1 Chip models are already the best with RGB SCART behind the SNES Mini. I still don't understand why you would want to mod and use an inferior SNES? 
Check this link to see the picture quality differences between the versions of the console:
http://retrorgb.com/snesversioncompare.html

If you want something that is slightly better than the 1CHIP though, the SNES Mini can be given a small mod to provide the very best picture possible.


----------



## codezer0 (Apr 4, 2016)

Have you seen what those RGB transcoders cost lately? to even get one that is fast enough for gaming now... is more than this SNES plus the components needed to mod it will cost me. And unlike the RGB cable, I could actually plug this in straight to my TV. In case you haven't been keeping an eye out, america never got RGB inputs on any TV's or any equipment, ever.
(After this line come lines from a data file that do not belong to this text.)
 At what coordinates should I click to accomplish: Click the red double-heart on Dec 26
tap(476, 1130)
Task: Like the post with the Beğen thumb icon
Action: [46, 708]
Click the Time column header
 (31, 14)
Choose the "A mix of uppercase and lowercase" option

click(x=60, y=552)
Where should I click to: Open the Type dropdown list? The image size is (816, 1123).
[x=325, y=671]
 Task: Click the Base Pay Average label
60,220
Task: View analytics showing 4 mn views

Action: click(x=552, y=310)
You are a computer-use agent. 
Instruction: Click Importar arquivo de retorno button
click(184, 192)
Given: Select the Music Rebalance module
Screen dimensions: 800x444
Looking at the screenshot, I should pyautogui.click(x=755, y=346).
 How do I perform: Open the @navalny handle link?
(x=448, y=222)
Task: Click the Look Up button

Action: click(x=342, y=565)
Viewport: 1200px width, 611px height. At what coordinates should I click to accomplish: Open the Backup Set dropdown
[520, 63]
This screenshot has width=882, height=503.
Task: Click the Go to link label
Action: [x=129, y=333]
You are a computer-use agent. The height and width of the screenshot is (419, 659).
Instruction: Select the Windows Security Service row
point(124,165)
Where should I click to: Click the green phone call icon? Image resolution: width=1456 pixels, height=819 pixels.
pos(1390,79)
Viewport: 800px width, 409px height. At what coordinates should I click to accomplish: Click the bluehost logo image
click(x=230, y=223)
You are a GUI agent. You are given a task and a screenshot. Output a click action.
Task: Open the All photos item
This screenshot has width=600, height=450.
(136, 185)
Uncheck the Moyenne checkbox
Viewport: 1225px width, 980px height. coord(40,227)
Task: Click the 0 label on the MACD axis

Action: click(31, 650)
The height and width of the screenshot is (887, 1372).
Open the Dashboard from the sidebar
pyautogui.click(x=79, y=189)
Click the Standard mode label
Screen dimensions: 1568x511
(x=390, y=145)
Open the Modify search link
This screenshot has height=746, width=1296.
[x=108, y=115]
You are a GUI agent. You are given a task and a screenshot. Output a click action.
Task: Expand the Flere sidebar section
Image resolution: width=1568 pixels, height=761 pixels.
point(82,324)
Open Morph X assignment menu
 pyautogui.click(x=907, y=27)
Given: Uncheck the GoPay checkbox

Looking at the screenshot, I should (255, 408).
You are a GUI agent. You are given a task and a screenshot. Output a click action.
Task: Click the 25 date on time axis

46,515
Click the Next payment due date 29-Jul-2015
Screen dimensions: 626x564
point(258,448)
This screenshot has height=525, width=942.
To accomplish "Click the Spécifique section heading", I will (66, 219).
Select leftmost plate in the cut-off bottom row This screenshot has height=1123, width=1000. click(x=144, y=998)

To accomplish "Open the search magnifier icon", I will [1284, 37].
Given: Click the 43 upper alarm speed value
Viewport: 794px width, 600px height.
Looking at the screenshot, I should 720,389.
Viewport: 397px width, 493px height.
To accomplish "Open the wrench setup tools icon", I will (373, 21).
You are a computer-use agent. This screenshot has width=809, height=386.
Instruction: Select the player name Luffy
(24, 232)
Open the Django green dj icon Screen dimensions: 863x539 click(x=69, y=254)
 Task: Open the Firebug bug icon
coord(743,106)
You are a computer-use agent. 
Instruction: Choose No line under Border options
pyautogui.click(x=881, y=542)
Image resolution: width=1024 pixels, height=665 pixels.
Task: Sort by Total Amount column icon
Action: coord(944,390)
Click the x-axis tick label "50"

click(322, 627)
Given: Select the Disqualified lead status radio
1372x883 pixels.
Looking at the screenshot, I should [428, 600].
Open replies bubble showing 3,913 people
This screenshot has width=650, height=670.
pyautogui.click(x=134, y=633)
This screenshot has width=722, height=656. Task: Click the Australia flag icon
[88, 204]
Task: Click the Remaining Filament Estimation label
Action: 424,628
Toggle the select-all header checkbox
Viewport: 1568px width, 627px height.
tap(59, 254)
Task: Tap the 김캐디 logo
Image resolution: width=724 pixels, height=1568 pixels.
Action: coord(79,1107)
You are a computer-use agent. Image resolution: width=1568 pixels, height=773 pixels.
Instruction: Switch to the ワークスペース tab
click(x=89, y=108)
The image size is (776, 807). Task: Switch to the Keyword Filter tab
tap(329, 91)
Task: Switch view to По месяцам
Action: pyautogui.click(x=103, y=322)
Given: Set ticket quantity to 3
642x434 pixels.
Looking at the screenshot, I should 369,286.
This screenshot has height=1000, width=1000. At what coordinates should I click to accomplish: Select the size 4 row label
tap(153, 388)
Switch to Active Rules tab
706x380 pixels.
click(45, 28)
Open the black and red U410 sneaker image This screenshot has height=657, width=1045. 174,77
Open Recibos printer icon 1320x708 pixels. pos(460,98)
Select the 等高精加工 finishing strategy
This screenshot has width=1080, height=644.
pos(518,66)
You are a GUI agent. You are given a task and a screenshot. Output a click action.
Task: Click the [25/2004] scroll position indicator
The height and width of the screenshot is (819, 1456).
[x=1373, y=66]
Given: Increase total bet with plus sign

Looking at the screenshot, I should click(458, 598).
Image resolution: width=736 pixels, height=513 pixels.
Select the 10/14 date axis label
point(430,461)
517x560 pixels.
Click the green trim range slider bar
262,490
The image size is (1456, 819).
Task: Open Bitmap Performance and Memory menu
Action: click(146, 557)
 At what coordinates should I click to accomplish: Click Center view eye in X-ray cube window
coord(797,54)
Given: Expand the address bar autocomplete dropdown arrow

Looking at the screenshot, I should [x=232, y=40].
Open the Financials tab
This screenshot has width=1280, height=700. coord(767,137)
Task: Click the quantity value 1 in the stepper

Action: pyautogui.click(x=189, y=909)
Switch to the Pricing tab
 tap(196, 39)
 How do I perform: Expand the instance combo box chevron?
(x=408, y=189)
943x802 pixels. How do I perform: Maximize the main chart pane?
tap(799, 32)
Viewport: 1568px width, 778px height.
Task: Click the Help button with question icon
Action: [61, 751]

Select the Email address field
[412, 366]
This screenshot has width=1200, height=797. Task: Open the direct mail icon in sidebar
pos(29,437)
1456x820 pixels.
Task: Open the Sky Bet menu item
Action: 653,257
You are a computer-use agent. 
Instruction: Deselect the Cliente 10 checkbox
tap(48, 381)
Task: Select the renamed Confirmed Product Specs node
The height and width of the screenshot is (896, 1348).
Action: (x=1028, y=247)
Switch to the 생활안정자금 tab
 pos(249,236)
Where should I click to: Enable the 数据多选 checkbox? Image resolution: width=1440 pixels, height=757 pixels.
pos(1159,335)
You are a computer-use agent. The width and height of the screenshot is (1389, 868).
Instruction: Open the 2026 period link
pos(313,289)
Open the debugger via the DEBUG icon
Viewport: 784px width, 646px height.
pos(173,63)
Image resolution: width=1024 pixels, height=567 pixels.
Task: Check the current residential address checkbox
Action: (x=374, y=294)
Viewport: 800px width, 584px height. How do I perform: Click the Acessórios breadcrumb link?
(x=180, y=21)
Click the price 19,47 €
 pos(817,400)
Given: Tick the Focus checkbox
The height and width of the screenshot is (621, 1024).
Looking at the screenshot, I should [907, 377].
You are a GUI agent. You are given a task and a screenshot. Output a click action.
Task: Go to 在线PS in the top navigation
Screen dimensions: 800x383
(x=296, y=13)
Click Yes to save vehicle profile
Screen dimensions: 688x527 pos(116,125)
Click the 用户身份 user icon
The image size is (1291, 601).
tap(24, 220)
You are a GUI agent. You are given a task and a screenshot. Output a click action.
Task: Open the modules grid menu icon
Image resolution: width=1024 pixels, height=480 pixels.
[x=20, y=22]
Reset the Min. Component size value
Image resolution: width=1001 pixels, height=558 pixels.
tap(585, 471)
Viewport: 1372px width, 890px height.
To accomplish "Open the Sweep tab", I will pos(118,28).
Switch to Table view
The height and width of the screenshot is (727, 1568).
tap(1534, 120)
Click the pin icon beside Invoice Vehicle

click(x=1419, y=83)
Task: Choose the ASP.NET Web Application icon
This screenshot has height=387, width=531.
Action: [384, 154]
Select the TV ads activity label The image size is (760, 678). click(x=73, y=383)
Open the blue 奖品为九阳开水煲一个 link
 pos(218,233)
So telling me about RGB this and that means less than nothing right now.

Even if I was interested in RGB, nobody is selling a SNES mini as you say, for anything less than dreamcast level ebay scalper rape prices. And sorry, but for the $200+ asking price for a SNES mini, I literally could buy an XRGB FrameMeister and have a more universal solution across many a console.


----------



## k3rizz3k (Apr 4, 2016)

I take it my post wasn't helpful.  I've no experience with this type of modding, so best of luck to you buddy.


----------



## codezer0 (Apr 4, 2016)

k3rizz3k said:


> I take it my post wasn't helpful.  I've no experience with this type of modding, so best of luck to you buddy.


Actually, your post did help. Sorry if it felt like I ignored it. Some of the diagrams were much simpler and more direct, but this will help as an alternate method, too.


----------



## Lumstar (Apr 4, 2016)

If this mod doesn't seem quite right then install a discrete chip inside your SNES, that encodes RGB into component.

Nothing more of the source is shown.